BEGIN Records for this exercise

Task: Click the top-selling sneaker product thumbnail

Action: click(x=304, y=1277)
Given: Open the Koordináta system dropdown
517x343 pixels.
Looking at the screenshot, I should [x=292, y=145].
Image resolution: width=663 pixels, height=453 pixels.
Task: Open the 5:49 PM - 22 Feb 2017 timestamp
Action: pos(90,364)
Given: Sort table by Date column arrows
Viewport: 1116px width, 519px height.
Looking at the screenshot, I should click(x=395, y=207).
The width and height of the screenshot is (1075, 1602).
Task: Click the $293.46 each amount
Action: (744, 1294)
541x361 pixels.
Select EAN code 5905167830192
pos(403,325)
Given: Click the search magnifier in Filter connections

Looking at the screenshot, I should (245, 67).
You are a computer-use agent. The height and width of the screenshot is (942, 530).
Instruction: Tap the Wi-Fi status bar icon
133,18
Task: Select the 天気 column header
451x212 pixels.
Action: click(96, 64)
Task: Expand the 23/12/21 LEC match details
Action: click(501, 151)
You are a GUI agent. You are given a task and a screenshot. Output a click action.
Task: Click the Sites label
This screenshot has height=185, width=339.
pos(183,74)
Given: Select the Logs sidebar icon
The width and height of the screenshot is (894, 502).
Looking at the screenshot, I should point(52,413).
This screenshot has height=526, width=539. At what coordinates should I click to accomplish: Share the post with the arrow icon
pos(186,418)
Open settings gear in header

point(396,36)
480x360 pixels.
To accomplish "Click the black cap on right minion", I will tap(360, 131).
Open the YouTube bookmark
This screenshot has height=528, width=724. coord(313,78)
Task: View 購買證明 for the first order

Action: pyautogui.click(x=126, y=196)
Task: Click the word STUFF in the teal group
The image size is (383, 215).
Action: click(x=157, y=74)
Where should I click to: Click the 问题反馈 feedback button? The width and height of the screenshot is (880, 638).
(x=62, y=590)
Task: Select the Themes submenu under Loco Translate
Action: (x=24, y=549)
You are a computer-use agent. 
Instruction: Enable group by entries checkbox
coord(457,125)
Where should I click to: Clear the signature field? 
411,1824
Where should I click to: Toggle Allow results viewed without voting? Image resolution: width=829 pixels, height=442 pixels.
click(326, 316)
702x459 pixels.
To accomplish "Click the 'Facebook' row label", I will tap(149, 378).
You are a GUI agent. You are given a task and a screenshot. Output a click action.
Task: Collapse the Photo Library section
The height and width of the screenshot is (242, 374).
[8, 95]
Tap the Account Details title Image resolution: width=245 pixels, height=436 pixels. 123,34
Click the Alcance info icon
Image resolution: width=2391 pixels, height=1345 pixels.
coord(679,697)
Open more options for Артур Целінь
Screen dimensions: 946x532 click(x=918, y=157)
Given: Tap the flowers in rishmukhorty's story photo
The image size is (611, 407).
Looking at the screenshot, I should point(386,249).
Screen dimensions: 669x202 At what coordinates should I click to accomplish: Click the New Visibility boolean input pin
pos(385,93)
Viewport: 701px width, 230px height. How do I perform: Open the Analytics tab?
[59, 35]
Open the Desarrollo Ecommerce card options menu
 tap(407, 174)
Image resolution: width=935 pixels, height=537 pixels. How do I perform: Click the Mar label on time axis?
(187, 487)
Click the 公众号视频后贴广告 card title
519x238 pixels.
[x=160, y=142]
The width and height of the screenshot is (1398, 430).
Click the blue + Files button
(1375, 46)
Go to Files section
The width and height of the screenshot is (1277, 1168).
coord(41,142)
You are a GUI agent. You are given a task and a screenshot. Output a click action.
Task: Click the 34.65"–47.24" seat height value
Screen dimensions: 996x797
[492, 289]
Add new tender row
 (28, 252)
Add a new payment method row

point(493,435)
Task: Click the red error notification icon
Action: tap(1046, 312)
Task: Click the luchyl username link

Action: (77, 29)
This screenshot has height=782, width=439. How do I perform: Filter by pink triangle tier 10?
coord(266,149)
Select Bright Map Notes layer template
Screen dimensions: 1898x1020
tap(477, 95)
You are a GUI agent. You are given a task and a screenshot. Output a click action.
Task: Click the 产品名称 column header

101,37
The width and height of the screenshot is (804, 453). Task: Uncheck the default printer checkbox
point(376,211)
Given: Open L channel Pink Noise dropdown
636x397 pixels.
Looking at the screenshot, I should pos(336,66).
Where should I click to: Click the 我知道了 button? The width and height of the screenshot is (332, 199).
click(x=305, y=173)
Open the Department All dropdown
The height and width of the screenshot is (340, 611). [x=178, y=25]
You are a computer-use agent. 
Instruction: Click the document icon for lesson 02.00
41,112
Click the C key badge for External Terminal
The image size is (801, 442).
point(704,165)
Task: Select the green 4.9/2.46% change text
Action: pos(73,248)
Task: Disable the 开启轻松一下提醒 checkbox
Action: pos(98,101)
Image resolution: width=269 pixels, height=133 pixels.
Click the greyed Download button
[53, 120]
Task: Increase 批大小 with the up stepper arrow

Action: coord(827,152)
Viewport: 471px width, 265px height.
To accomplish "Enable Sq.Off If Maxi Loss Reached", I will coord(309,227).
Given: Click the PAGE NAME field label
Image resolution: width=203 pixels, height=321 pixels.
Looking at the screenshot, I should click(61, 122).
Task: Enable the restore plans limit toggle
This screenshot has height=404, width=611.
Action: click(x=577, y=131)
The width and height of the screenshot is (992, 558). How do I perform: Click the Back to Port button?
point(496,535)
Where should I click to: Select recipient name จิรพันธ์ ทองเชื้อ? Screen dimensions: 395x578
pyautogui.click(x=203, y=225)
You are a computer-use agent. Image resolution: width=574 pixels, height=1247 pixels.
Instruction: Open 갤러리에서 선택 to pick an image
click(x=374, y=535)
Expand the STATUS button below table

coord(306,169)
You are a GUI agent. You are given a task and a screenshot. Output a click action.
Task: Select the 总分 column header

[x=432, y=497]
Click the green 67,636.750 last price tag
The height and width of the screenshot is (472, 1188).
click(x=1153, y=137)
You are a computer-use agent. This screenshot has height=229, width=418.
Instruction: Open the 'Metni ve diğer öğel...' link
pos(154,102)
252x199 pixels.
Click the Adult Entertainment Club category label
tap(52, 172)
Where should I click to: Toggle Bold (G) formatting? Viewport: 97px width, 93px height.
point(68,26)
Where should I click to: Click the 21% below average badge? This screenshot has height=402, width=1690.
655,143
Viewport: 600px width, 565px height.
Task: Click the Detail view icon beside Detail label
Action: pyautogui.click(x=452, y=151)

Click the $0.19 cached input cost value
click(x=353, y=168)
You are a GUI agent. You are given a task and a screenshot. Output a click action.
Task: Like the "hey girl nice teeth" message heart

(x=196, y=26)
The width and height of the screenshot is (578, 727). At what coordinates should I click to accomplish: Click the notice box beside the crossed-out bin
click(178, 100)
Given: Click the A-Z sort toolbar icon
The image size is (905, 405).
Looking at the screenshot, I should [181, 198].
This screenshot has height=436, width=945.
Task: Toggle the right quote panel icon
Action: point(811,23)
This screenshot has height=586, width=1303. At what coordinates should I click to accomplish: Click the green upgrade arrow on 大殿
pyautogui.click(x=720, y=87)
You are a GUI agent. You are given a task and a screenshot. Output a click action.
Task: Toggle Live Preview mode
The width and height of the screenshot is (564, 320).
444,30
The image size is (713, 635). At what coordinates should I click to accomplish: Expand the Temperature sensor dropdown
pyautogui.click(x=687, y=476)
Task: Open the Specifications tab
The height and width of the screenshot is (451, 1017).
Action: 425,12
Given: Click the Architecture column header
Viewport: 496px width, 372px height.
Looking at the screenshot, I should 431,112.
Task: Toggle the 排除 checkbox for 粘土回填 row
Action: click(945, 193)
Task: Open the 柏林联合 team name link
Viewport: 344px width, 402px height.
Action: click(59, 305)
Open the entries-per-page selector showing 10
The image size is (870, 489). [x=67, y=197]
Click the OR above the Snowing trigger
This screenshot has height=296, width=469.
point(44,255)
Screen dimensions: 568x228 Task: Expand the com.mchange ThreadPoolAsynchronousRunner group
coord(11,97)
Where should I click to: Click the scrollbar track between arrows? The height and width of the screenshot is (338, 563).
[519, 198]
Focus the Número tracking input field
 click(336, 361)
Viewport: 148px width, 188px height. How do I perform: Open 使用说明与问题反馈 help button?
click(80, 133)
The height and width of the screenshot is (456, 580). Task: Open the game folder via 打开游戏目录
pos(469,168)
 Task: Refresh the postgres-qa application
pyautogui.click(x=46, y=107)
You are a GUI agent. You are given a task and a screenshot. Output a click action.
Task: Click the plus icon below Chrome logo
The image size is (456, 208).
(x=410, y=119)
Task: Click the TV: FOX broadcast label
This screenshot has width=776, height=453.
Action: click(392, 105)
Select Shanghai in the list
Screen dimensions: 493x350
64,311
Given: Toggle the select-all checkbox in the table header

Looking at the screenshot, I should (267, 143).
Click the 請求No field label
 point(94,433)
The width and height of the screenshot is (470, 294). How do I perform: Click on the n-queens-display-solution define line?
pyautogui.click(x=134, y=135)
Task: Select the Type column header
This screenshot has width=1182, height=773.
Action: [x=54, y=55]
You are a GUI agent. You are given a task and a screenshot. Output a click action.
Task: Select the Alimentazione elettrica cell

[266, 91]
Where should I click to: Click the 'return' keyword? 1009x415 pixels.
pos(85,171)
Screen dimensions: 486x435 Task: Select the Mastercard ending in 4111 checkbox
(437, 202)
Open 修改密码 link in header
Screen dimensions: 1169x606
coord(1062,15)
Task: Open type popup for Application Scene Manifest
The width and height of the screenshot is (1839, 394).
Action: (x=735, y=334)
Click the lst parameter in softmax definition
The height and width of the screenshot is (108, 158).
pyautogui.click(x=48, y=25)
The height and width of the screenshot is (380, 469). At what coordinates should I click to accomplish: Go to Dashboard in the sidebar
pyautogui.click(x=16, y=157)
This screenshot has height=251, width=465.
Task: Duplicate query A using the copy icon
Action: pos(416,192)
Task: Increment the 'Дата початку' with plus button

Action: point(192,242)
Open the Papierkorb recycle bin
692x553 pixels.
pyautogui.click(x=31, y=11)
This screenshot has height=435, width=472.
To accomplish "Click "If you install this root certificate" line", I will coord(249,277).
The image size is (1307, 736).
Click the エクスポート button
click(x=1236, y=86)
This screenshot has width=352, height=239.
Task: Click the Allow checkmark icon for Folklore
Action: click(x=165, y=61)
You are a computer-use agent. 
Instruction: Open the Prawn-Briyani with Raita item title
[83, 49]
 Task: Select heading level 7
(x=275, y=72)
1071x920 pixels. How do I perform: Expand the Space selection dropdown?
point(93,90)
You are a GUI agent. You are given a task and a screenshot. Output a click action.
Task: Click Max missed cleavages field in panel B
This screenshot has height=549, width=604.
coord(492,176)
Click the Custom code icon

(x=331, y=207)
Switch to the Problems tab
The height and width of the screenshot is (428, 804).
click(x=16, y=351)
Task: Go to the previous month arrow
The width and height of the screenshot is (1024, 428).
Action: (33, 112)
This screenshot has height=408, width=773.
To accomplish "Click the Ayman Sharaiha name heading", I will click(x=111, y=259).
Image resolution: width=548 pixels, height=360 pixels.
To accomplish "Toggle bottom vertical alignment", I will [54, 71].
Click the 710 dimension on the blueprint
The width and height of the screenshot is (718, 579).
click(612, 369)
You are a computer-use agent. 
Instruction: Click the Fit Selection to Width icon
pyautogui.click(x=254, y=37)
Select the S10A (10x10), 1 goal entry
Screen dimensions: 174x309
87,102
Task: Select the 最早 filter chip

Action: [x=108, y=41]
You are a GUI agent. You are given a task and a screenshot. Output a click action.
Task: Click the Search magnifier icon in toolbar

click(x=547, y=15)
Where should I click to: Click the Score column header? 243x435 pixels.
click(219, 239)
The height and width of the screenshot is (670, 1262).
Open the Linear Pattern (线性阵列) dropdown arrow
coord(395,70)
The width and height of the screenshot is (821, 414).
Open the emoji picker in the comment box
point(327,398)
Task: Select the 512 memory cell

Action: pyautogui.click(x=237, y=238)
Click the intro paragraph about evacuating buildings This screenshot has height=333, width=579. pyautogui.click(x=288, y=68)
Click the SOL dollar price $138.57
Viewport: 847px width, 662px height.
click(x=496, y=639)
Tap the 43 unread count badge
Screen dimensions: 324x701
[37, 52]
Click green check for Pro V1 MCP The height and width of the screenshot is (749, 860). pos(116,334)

END Records for this exercise

• Assigned task
Retype, exactly as shown, the lines from the one with "Instruction: Click the Fit" through the end of the records.

• Worked solution
Instruction: Click the Fit Selection to Width icon
pyautogui.click(x=254, y=37)
Select the S10A (10x10), 1 goal entry
Screen dimensions: 174x309
87,102
Task: Select the 最早 filter chip

Action: [x=108, y=41]
You are a GUI agent. You are given a task and a screenshot. Output a click action.
Task: Click the Search magnifier icon in toolbar

click(x=547, y=15)
Where should I click to: Click the Score column header? 243x435 pixels.
click(219, 239)
The height and width of the screenshot is (670, 1262).
Open the Linear Pattern (线性阵列) dropdown arrow
coord(395,70)
The width and height of the screenshot is (821, 414).
Open the emoji picker in the comment box
point(327,398)
Task: Select the 512 memory cell

Action: pyautogui.click(x=237, y=238)
Click the intro paragraph about evacuating buildings This screenshot has height=333, width=579. pyautogui.click(x=288, y=68)
Click the SOL dollar price $138.57
Viewport: 847px width, 662px height.
click(x=496, y=639)
Tap the 43 unread count badge
Screen dimensions: 324x701
[37, 52]
Click green check for Pro V1 MCP The height and width of the screenshot is (749, 860). pos(116,334)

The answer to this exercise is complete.